Analytics reports from different sources can produce widely differing results based on how they measure data points. Be careful of comparing apples to oranges when you compare, say, Google Analytics and DFP. Google Analytics is not DFP, and they don’t count things the same way. They aren’t working in sync with each other so that the numbers will be different.
For example, by design, DFP ad server concepts are not centered on page views. An ad tag can be placed on multiple pages, or a line item can serve to a single page multiple times. Since DFP isn’t counting page views, it’s not going to give you valid information about your page views; use Analytics for that.

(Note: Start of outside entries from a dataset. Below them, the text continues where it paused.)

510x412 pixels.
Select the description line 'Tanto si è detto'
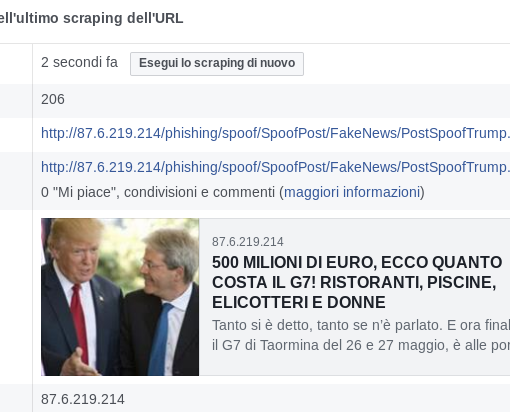point(361,325)
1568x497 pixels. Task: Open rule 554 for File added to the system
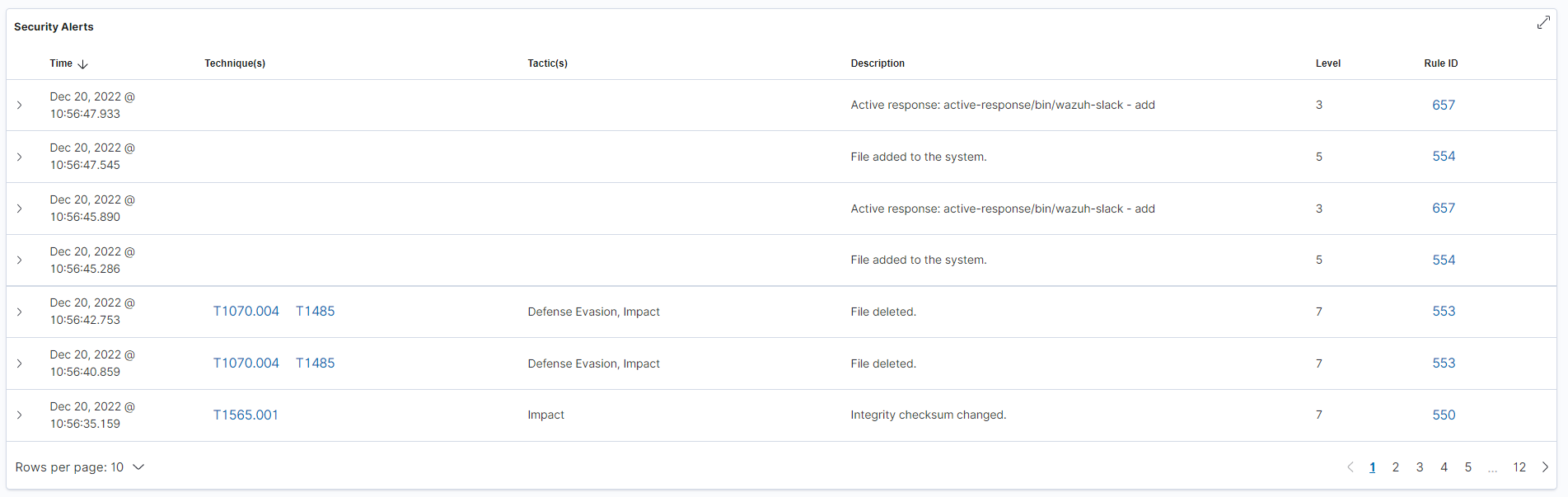pyautogui.click(x=1444, y=156)
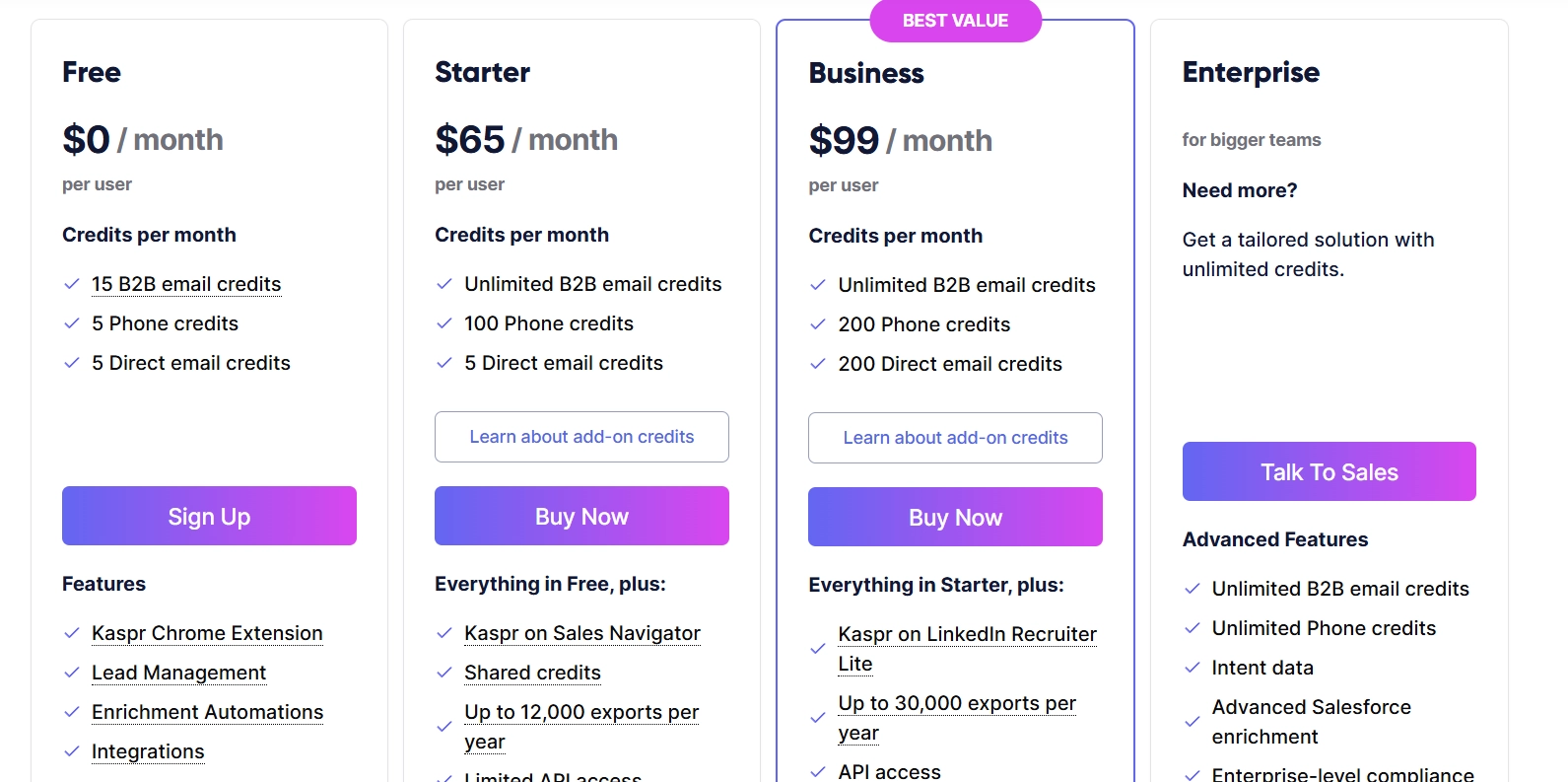Click Up to 30,000 exports per year
Viewport: 1568px width, 782px height.
[x=957, y=718]
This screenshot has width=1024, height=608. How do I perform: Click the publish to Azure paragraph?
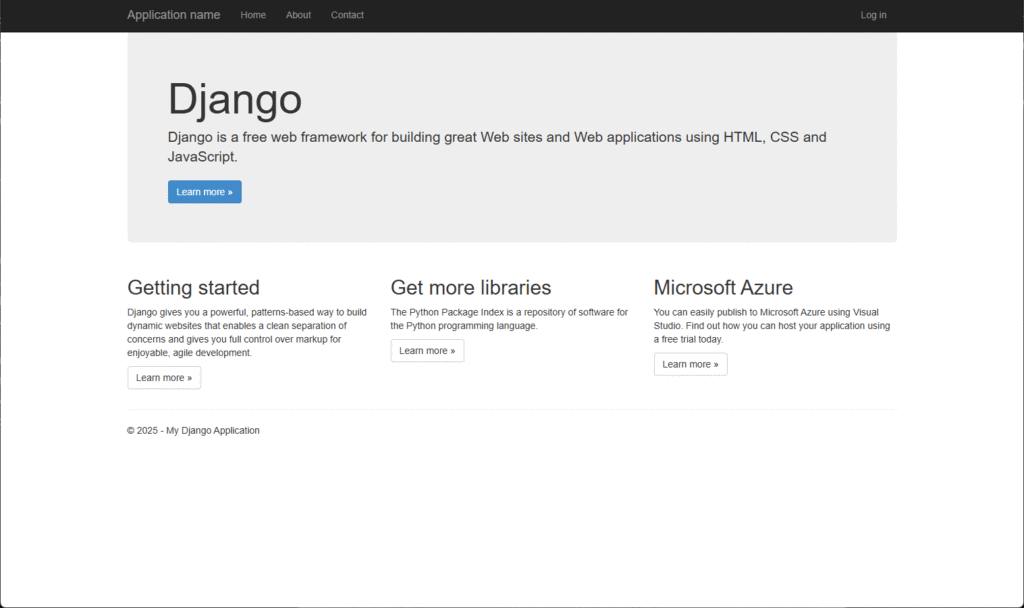click(x=771, y=326)
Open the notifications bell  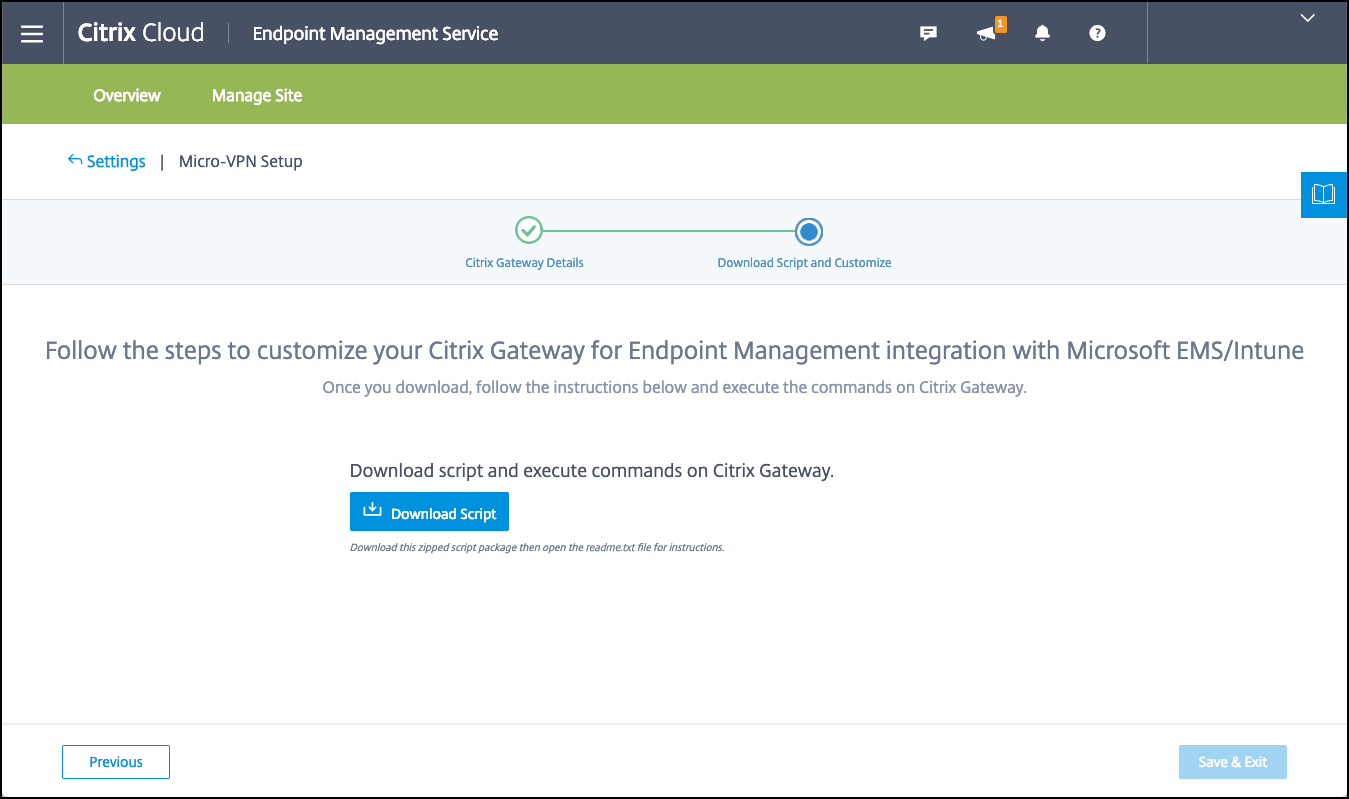click(x=1043, y=33)
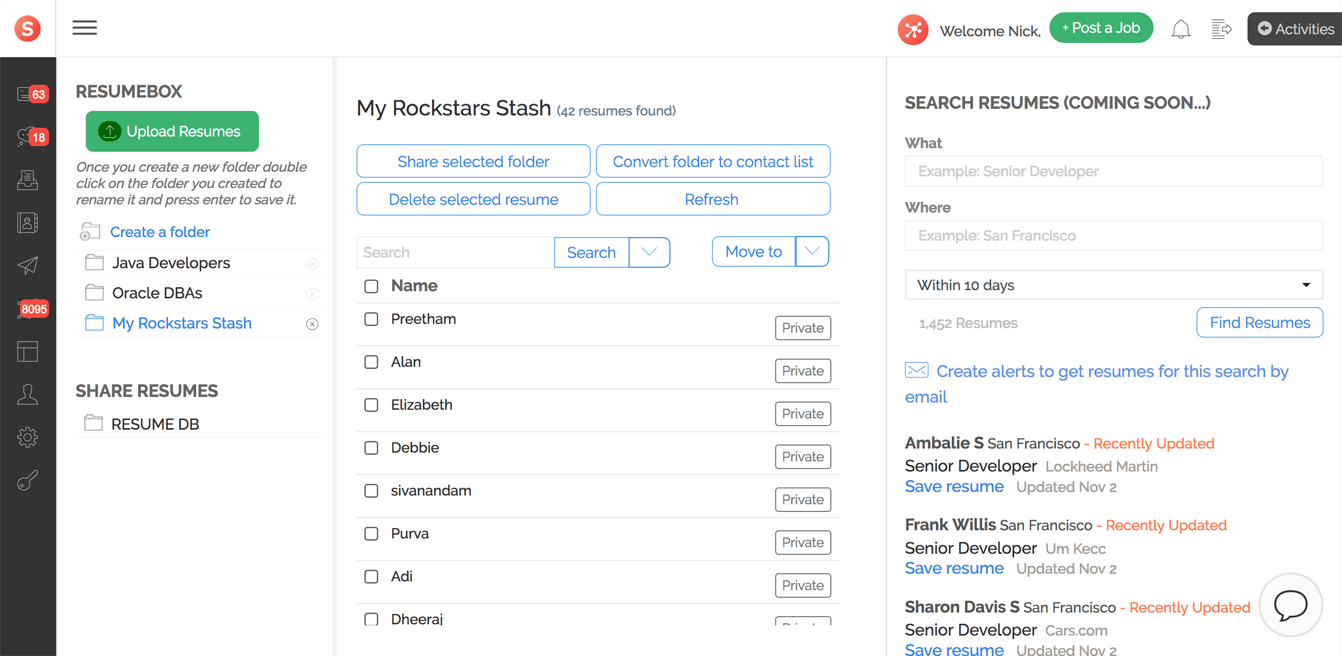1342x656 pixels.
Task: Open the settings gear in sidebar
Action: [28, 437]
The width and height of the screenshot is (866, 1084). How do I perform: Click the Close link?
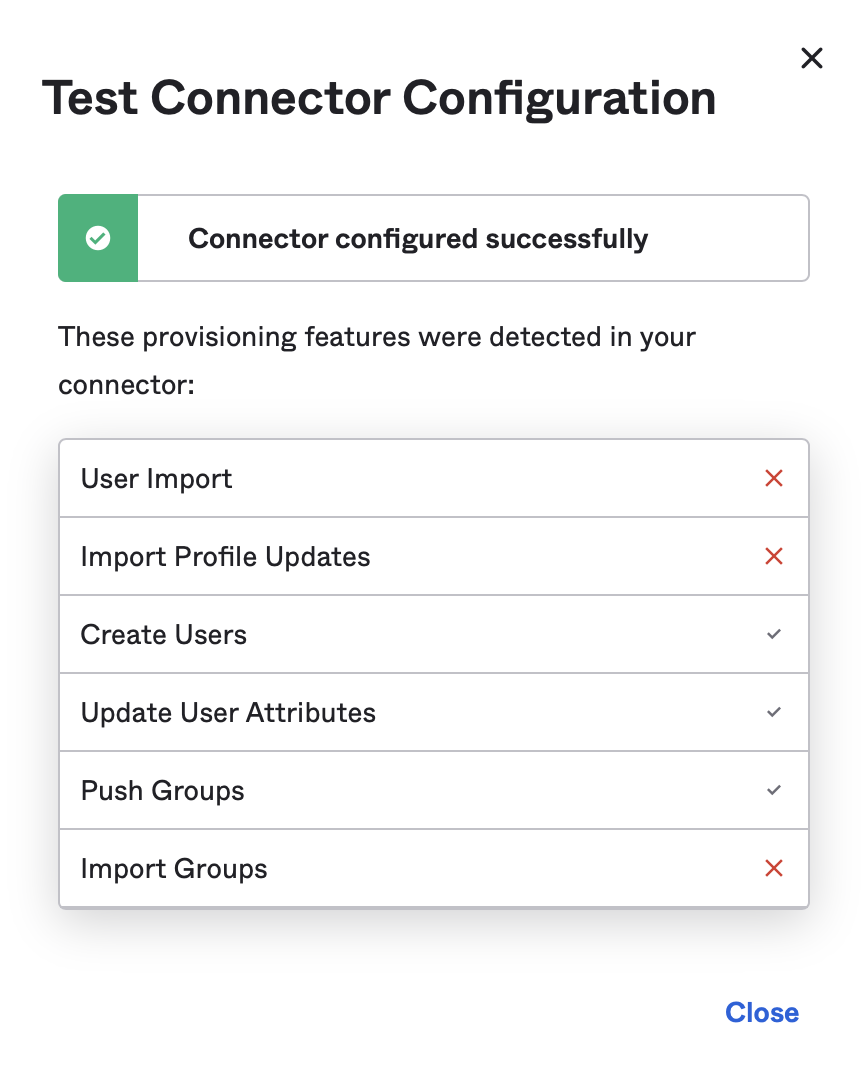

Code execution can also affect how Google Analytics and DFP differ. Analytics packages count the execution of the analytics tracking code, but since the analytics code does not interact with the ad tag code, some analytics software cannot account for unfilled impressions. If a visitor views a page but does not see an ad, the numbers will get out of sync.
Another discrepancy seeps into the numbers when publishers serve DFP ad tags in iframes because some browsers don’t support the iframe tag. Even in browsers that do support iframes, ads in iframes are sometimes delayed and don’t display before the user leaves the page. The same is true of cookies; if cookie information isn’t available for a hit, then that hit may be disregarded in the analytics software but not in DFP.
Be careful to base your monetization plans on the information in Google Analytics or other analytics packages, because it probably won’t match your DFP data. Always make estimates based on DFP’s information — not on Google Analytics’s information.